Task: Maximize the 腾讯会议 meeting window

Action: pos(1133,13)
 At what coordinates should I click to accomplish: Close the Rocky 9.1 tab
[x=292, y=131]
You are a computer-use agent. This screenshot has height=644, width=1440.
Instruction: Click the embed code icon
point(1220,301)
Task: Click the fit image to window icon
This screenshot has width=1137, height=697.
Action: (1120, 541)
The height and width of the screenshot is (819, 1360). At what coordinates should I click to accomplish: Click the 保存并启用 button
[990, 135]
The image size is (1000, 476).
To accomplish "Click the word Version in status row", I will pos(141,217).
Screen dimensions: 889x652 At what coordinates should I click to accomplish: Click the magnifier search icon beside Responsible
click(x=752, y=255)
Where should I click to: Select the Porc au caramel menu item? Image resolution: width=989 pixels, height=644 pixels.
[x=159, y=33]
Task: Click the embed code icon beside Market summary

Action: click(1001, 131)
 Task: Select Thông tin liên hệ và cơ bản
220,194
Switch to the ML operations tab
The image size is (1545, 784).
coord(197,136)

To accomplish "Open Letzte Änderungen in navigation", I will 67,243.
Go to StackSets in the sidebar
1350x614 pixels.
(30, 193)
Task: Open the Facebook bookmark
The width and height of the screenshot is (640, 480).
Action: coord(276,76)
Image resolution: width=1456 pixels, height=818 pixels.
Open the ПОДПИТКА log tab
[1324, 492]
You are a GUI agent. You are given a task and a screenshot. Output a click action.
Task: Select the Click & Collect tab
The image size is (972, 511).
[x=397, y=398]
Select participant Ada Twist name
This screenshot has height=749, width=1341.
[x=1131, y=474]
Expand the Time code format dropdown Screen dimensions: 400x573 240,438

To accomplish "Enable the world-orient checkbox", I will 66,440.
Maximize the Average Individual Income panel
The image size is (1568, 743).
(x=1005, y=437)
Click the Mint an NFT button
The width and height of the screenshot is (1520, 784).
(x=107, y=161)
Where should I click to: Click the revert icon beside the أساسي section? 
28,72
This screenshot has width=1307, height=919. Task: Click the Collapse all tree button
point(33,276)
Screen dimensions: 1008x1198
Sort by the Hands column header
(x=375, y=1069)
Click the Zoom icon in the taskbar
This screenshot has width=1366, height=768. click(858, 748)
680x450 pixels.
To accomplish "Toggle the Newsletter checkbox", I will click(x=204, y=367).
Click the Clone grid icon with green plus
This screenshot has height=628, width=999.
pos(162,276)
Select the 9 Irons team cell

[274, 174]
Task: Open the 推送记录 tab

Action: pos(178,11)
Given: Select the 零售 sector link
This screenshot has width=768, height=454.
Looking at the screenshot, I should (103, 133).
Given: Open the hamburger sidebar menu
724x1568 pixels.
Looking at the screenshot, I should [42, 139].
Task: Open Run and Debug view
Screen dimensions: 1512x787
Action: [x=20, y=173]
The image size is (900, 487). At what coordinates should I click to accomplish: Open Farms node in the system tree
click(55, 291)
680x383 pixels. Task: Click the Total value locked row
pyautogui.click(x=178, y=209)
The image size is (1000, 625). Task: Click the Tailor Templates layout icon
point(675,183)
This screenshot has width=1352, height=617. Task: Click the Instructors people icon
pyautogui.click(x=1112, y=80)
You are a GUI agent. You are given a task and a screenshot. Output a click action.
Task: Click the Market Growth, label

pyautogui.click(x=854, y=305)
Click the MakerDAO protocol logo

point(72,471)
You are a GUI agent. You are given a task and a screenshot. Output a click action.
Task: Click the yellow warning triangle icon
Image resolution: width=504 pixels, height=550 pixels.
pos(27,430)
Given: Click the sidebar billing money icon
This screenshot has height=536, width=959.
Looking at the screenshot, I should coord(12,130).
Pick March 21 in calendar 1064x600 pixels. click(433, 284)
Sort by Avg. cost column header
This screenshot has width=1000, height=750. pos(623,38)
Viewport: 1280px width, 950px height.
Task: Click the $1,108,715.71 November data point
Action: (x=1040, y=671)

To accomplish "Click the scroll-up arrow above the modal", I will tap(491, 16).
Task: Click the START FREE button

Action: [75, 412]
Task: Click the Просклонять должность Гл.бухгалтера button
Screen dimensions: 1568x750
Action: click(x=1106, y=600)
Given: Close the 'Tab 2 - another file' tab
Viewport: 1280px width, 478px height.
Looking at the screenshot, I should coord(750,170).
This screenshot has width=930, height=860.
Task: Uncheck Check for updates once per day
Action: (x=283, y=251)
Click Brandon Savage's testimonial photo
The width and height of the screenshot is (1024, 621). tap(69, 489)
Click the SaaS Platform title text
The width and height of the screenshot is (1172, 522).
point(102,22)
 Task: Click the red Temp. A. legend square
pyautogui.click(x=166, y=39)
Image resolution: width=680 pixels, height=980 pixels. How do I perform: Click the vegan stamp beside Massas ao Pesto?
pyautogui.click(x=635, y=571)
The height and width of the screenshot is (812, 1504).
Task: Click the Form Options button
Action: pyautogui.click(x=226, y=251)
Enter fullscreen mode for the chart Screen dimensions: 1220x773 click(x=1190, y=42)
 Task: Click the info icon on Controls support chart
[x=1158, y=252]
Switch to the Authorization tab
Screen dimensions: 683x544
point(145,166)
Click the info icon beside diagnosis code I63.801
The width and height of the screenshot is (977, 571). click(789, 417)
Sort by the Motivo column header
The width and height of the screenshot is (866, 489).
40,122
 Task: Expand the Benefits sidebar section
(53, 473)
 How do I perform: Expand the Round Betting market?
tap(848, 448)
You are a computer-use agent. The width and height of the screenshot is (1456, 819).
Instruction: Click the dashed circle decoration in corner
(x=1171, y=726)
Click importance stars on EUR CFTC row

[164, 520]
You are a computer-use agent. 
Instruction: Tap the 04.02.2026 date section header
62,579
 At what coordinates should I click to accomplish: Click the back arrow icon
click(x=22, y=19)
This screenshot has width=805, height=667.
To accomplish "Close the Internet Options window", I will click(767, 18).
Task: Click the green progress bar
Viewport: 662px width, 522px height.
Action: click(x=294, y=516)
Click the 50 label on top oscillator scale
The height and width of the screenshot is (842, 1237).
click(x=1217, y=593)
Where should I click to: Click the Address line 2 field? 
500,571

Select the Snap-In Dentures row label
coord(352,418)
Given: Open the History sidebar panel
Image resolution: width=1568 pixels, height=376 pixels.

| Instructions for the task |
Copy the entries above exactly, leaving none out.

| Exercise answer |
Task: Maximize the 腾讯会议 meeting window

Action: pos(1133,13)
 At what coordinates should I click to accomplish: Close the Rocky 9.1 tab
[x=292, y=131]
You are a computer-use agent. This screenshot has height=644, width=1440.
Instruction: Click the embed code icon
point(1220,301)
Task: Click the fit image to window icon
This screenshot has width=1137, height=697.
Action: (1120, 541)
The height and width of the screenshot is (819, 1360). At what coordinates should I click to accomplish: Click the 保存并启用 button
[990, 135]
The image size is (1000, 476).
To accomplish "Click the word Version in status row", I will pos(141,217).
Screen dimensions: 889x652 At what coordinates should I click to accomplish: Click the magnifier search icon beside Responsible
click(x=752, y=255)
Where should I click to: Select the Porc au caramel menu item? Image resolution: width=989 pixels, height=644 pixels.
[x=159, y=33]
Task: Click the embed code icon beside Market summary

Action: click(1001, 131)
 Task: Select Thông tin liên hệ và cơ bản
220,194
Switch to the ML operations tab
The image size is (1545, 784).
coord(197,136)

To accomplish "Open Letzte Änderungen in navigation", I will 67,243.
Go to StackSets in the sidebar
1350x614 pixels.
(30, 193)
Task: Open the Facebook bookmark
The width and height of the screenshot is (640, 480).
Action: coord(276,76)
Image resolution: width=1456 pixels, height=818 pixels.
Open the ПОДПИТКА log tab
[1324, 492]
You are a GUI agent. You are given a task and a screenshot. Output a click action.
Task: Select the Click & Collect tab
The image size is (972, 511).
[x=397, y=398]
Select participant Ada Twist name
This screenshot has height=749, width=1341.
[x=1131, y=474]
Expand the Time code format dropdown Screen dimensions: 400x573 240,438

To accomplish "Enable the world-orient checkbox", I will 66,440.
Maximize the Average Individual Income panel
The image size is (1568, 743).
(x=1005, y=437)
Click the Mint an NFT button
The width and height of the screenshot is (1520, 784).
(x=107, y=161)
Where should I click to: Click the revert icon beside the أساسي section? 
28,72
This screenshot has width=1307, height=919. Task: Click the Collapse all tree button
point(33,276)
Screen dimensions: 1008x1198
Sort by the Hands column header
(x=375, y=1069)
Click the Zoom icon in the taskbar
This screenshot has width=1366, height=768. click(858, 748)
680x450 pixels.
To accomplish "Toggle the Newsletter checkbox", I will click(x=204, y=367).
Click the Clone grid icon with green plus
This screenshot has height=628, width=999.
pos(162,276)
Select the 9 Irons team cell

[274, 174]
Task: Open the 推送记录 tab

Action: pos(178,11)
Given: Select the 零售 sector link
This screenshot has width=768, height=454.
Looking at the screenshot, I should (103, 133).
Given: Open the hamburger sidebar menu
724x1568 pixels.
Looking at the screenshot, I should [42, 139].
Task: Open Run and Debug view
Screen dimensions: 1512x787
Action: [x=20, y=173]
The image size is (900, 487). At what coordinates should I click to accomplish: Open Farms node in the system tree
click(55, 291)
680x383 pixels. Task: Click the Total value locked row
pyautogui.click(x=178, y=209)
The image size is (1000, 625). Task: Click the Tailor Templates layout icon
point(675,183)
This screenshot has width=1352, height=617. Task: Click the Instructors people icon
pyautogui.click(x=1112, y=80)
You are a GUI agent. You are given a task and a screenshot. Output a click action.
Task: Click the Market Growth, label

pyautogui.click(x=854, y=305)
Click the MakerDAO protocol logo

point(72,471)
You are a GUI agent. You are given a task and a screenshot. Output a click action.
Task: Click the yellow warning triangle icon
Image resolution: width=504 pixels, height=550 pixels.
pos(27,430)
Given: Click the sidebar billing money icon
This screenshot has height=536, width=959.
Looking at the screenshot, I should coord(12,130).
Pick March 21 in calendar 1064x600 pixels. click(433, 284)
Sort by Avg. cost column header
This screenshot has width=1000, height=750. pos(623,38)
Viewport: 1280px width, 950px height.
Task: Click the $1,108,715.71 November data point
Action: (x=1040, y=671)

To accomplish "Click the scroll-up arrow above the modal", I will tap(491, 16).
Task: Click the START FREE button

Action: [75, 412]
Task: Click the Просклонять должность Гл.бухгалтера button
Screen dimensions: 1568x750
Action: click(x=1106, y=600)
Given: Close the 'Tab 2 - another file' tab
Viewport: 1280px width, 478px height.
Looking at the screenshot, I should coord(750,170).
This screenshot has width=930, height=860.
Task: Uncheck Check for updates once per day
Action: (x=283, y=251)
Click Brandon Savage's testimonial photo
The width and height of the screenshot is (1024, 621). tap(69, 489)
Click the SaaS Platform title text
The width and height of the screenshot is (1172, 522).
point(102,22)
 Task: Click the red Temp. A. legend square
pyautogui.click(x=166, y=39)
Image resolution: width=680 pixels, height=980 pixels. How do I perform: Click the vegan stamp beside Massas ao Pesto?
pyautogui.click(x=635, y=571)
The height and width of the screenshot is (812, 1504).
Task: Click the Form Options button
Action: pyautogui.click(x=226, y=251)
Enter fullscreen mode for the chart Screen dimensions: 1220x773 click(x=1190, y=42)
 Task: Click the info icon on Controls support chart
[x=1158, y=252]
Switch to the Authorization tab
Screen dimensions: 683x544
point(145,166)
Click the info icon beside diagnosis code I63.801
The width and height of the screenshot is (977, 571). click(789, 417)
Sort by the Motivo column header
The width and height of the screenshot is (866, 489).
40,122
 Task: Expand the Benefits sidebar section
(53, 473)
 How do I perform: Expand the Round Betting market?
tap(848, 448)
You are a computer-use agent. The width and height of the screenshot is (1456, 819).
Instruction: Click the dashed circle decoration in corner
(x=1171, y=726)
Click importance stars on EUR CFTC row

[164, 520]
You are a computer-use agent. 
Instruction: Tap the 04.02.2026 date section header
62,579
 At what coordinates should I click to accomplish: Click the back arrow icon
click(x=22, y=19)
This screenshot has width=805, height=667.
To accomplish "Close the Internet Options window", I will click(767, 18).
Task: Click the green progress bar
Viewport: 662px width, 522px height.
Action: click(x=294, y=516)
Click the 50 label on top oscillator scale
The height and width of the screenshot is (842, 1237).
click(x=1217, y=593)
Where should I click to: Click the Address line 2 field? 
500,571

Select the Snap-In Dentures row label
coord(352,418)
Given: Open the History sidebar panel
Image resolution: width=1568 pixels, height=376 pixels.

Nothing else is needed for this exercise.